Every Monday, managing editor Jay Adams will sit down with Falcons head coach Mike Smith for five questions you won't find answers to anywhere else.

Jay Adams: We've had some close games to start the season, with the exception of the Arizona game. When we're talking about the NFL, coaches mention all the time that it's tough to win football games in the league, but how tough is it to win by two scores or more?

Mike Smith: Well, I think statistically, you're going to see the majority of the games are probably eight points or less, so we approach it as a two-point win is a blowout in terms of how the league is. That's how it's set up in terms of the parity of the league. Each and every week, any team can beat any team and we've got to make sure that we're prepared.

JA: A trend that has developed this year is the dependability of Matt Bryant. When you look at his preseason and compare it to his regular season, do the two correlate at all or are they two separate things?

MS: I don't know that there's a correlation between the preseason and the regular season in terms of veteran players because they have been doing it for so long that they have a routine that they go through. That's not to say that they're not going out and trying to perform, but I think they have a clock in their bodies that tells them, 'Hey, come the second week in September, I've got to be in the best mental and physical shape that I can possibly be in,' and I think when you have a veteran like Matt that he knows what it's going to take and knows that when you actually have to perform when the games count, you have to be ready.

JA: You were talking about Kroy Biermann's play in your news conference, but I did some research this morning and found the scouting report on him from before the 2008 Combine. One of the negatives on him reads, 'Instinctive, high-effort player who may be maxed out.' Obviously, he wasn't maxed out and you saw something in him back then. Do you remember what it was like seeing him back then and how he's transitioned to this point?

MS: Yeah, we saw a high-effort player that played at the University of Montana that had some pass rush skills. We were concerned about his growth potential because he was really, I think, just a 245-pound defensive end, but he was a guy when we got an opportunity to sit down and see him, we saw that he had the potential to get bigger.

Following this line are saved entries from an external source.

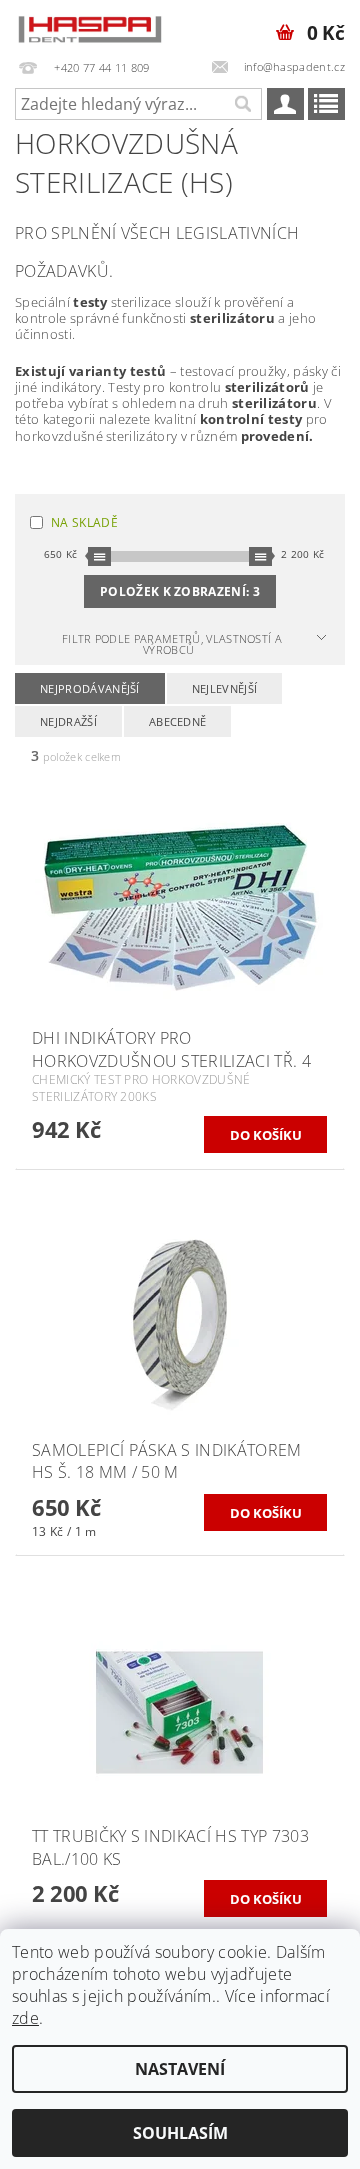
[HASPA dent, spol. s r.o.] (90, 26)
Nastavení (180, 2069)
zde (25, 2018)
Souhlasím (180, 2133)
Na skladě (84, 522)
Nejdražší (68, 721)
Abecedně (178, 721)
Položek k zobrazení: (180, 591)
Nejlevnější (225, 688)
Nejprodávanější (90, 688)
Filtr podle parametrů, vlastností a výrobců (172, 644)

And he has gotten bigger. He's also a guy that, I think, was just scratching the surface in terms of technique, in terms of being a pass rusher in this league.

JA: You go from preparing for a running back like Peyton Hillis, who's a gigantic back that's difficult to bring down, to preparing for Philadelphia running back LeSean McCoy. What changes in preparation? I mean, the fundamentals are still there. Good tackling is good tackling, right?

MS: Yes, the fundamentals are there. The thing that you have to be prepared for is, you knew this past week when you were facing Peyton Hillis that when you got within a yard or so of him, he was going to be there and he was going to lower his shoulder and go north and south. When you start talking about the Eagles running back, he is a very fast guy that can change direction and he is a good stop-and-start player, so it's going to be a little bit different in terms of how you approach the tackle and also how you pursue. You're going to have to change your angles of pursuit knowing that this is a guy that has the home-run speed.

JA: You're a defensive-minded guy, and the prevailing theory among the fans seems to be that 3-4 defenses are tougher to operate against than 4-3 defenses. Do you think the growth of the offense is somewhat determined by facing these tougher defenses and maybe it challenges the offense to get better at a faster rate?

MS: Well, you want to be challenged each and every week, and I think if you're asking, is the 3-4 more difficult than the 4-3, I really think it's about the players. When you're based out of a 3-4 defense, you're going to get some 4-3 principles and if you're based out of a 4-3, you're going to get 3-4 principles. So we're going to have to change gears a little bit this week because the Philadelphia Eagles base out of a 4-3 defense — more times than not, there's going to be four guys with their hands in the dirt or in the grass — and this is a team that has a very dynamic blitzing package, even though the 3-4 teams can blitz from a number of different spots with guys standing up that can go into coverage. Philadelphia's done a very good job with their zone blitz package.